MGUS, monoclonal gammopathy of uncertain significance, defined in this table as the presence of a monoclonal M-band on immunofixation electrophoresis and/or an sFLC ratio <0.37 or >3.17. Estimated GFR, eGFR; NT-pro BNP, N-terminal pro-brain natriuretic peptide.

Figure 1.

Figure 1.

Time to End Stage Renal Disease and death in the CRIB study, by monoclonal gammopathy status.

During follow-up, 14 patients who were MGUS+ at baseline and 129 patients who were MGUS− at baseline died (annual rates: 7.1% and 6.5%, respectively; Table 3). This small difference reflected a nonsignificant age- and gender-adjusted relative risk of 0.91 (95% CI 0.52 to 1.58; see Table 4 and Figure 1) between the two groups. Further adjustment for eGFR or for other predictors of mortality had little effect on this association (Table 4).

There was no evidence that the average relative risks of ESRD or death associated with MGUS status varied over time (both tests for nonproportionality nonsignificant).

Associations of ESRD and Death with Polyclonal sFLC Concentrations

Both log κ and log λ sFLC concentrations were significantly and positively associated with an increased risk of ESRD in age- and gender-adjusted analyses (per 1 SD higher baseline level: HRs 1.77, 95% CI 1.61 to 1.95; and 2.14, 95% CI 1.85 to 2.49, respectively; see Table 4 and Figure 2). Upon further adjustment for baseline eGFR, these associations were significantly and substantially shifted toward the null (HRs 1.05, 95% CI 0.88 to 1.26; and HR 0.99, 95% CI 0.83 to 1.19, respectively; see Table 4 and Figure 2), with 95% CIs that precluded a large (>30%) increase in risk for a 1 SD higher concentration.

Figure 2.

Figure 2.

Age- and gender-adjusted relative risk of ESRD associated with log kappa and log lambda before (white squares) and after (black squares) further adjustment for eGFR.

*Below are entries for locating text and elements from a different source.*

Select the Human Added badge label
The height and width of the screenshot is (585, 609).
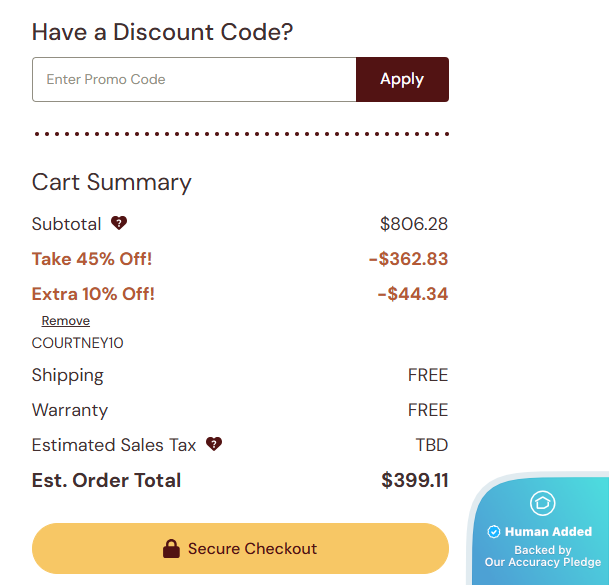coord(548,532)
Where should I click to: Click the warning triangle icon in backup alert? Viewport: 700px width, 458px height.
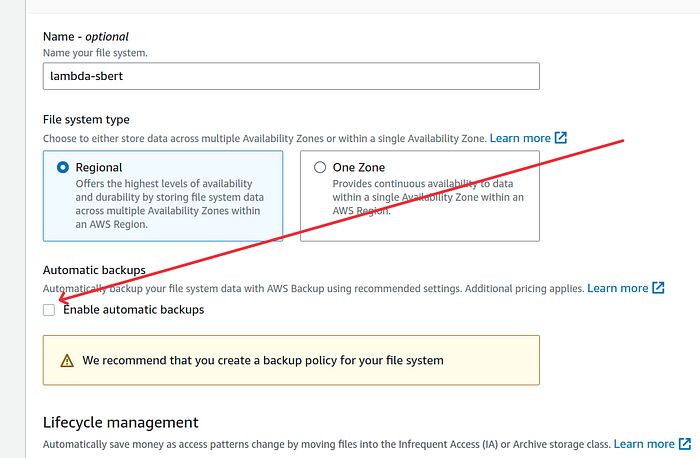[67, 360]
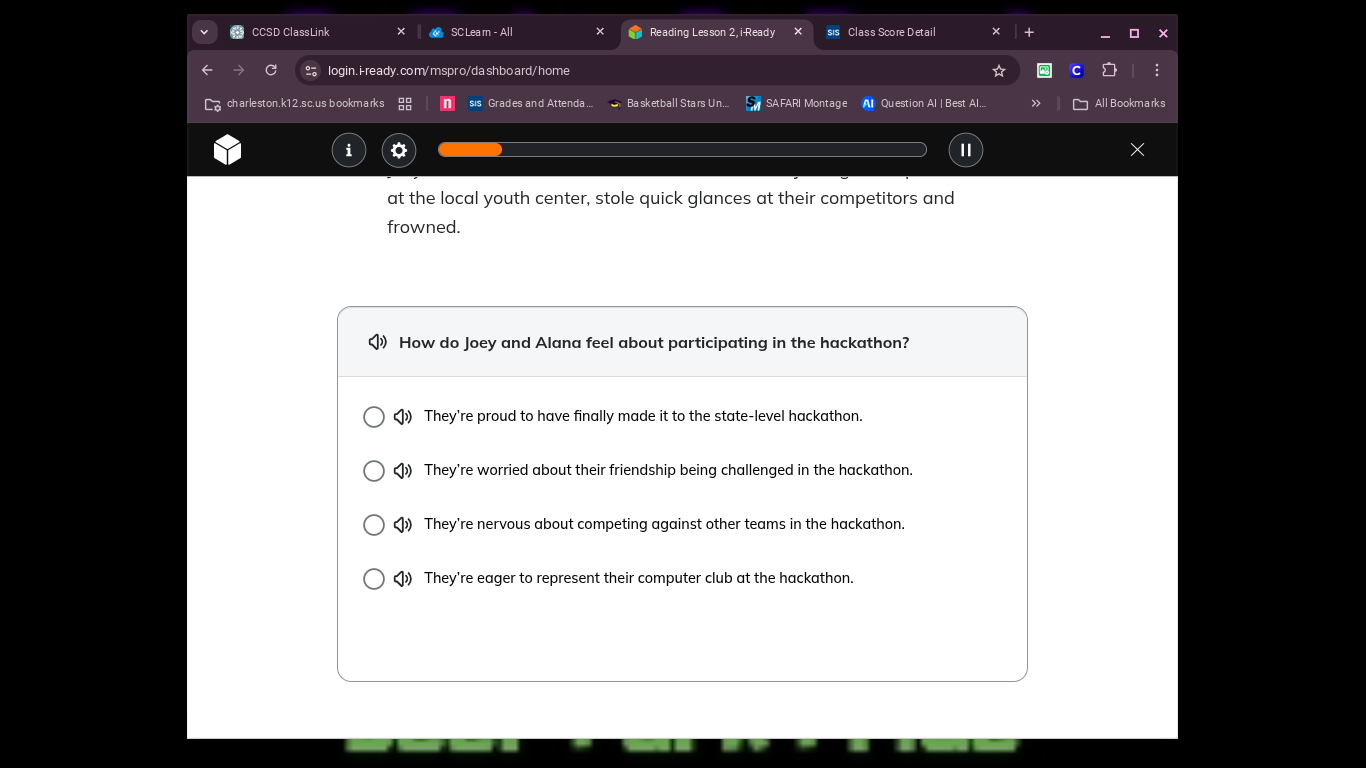Play audio for the 'nervous' answer choice

pyautogui.click(x=403, y=525)
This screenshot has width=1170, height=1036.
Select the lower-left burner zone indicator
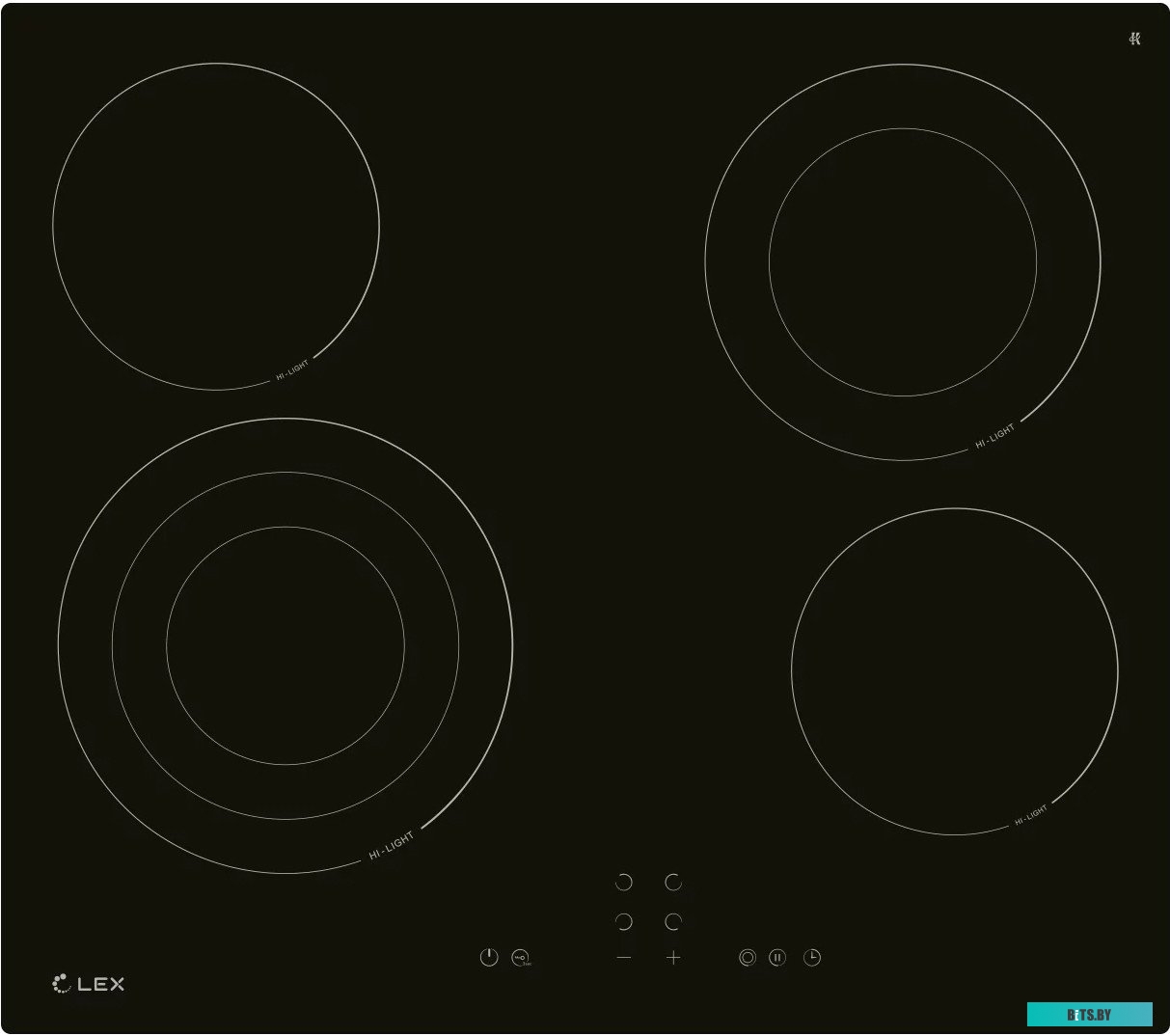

Log κ and log λ sFLC concentrations were also positively associated with an increased risk of all-cause mortality (age- and gender-adjusted HRs: 1.36, 95% CI 1.18 to 1.57; and 1.69, 95% CI 1.42 to 2.00, respectively; see Table 4 and Figure 3). After further adjustment for eGFR, the association with log κ sFLC concentration was markedly reduced and was no longer statistically significant (HR 1.16; 95% CI 0.95 to 1.42), but the association with log λ sFLC concentration remained (HRs 1.52; 95% CI 1.23 to 1.89). When three further characteristics (smoking, troponin T, and NT-proBNP) that were strongly associated with mortality in this cohort in a separate analysis were included in the model (18), this relative risk for log λ sFLC concentration was attenuated further but remained conventionally significant (HR 1.33; 95% CI 1.05 to 1.67). To examine this further, deaths were split into vascular and nonvascular causes. Of the 143 deaths, 71 were due to vascular causes, 68 were due to nonvascular causes, and four patients died of an unknown cause. Similar associations were seen between log λ sFLC concentration and vascular mortality as were seen between log λ FLC concentration and nonvascular mortality (fully adjusted HRs 1.26 [95% CI 0.90 to 1.75] and 1.35 [0.97 to 1.89], respectively). The positive association between log λ and mortality resulted in an inverse association being seen between the log κ/λ ratio and mortality (Table 4). Although the total sFLC concentration was associated with both renal progression and death in analyses adjusted only for age and gender (HRs 1.90 [95% CI 1.71 to 2.11] and 1.46 [ 95% CI 1.26 to 1.69], respectively), after adjustment for renal function and markers of cardiac damage the associations became nonsignificant (see Table 4).

Figure 3.

Figure 3.

Age- and gender-adjusted relative risk of mortality associated with log kappa and log lambda before (white squares) and after (black squares) further adjustment for eGFR.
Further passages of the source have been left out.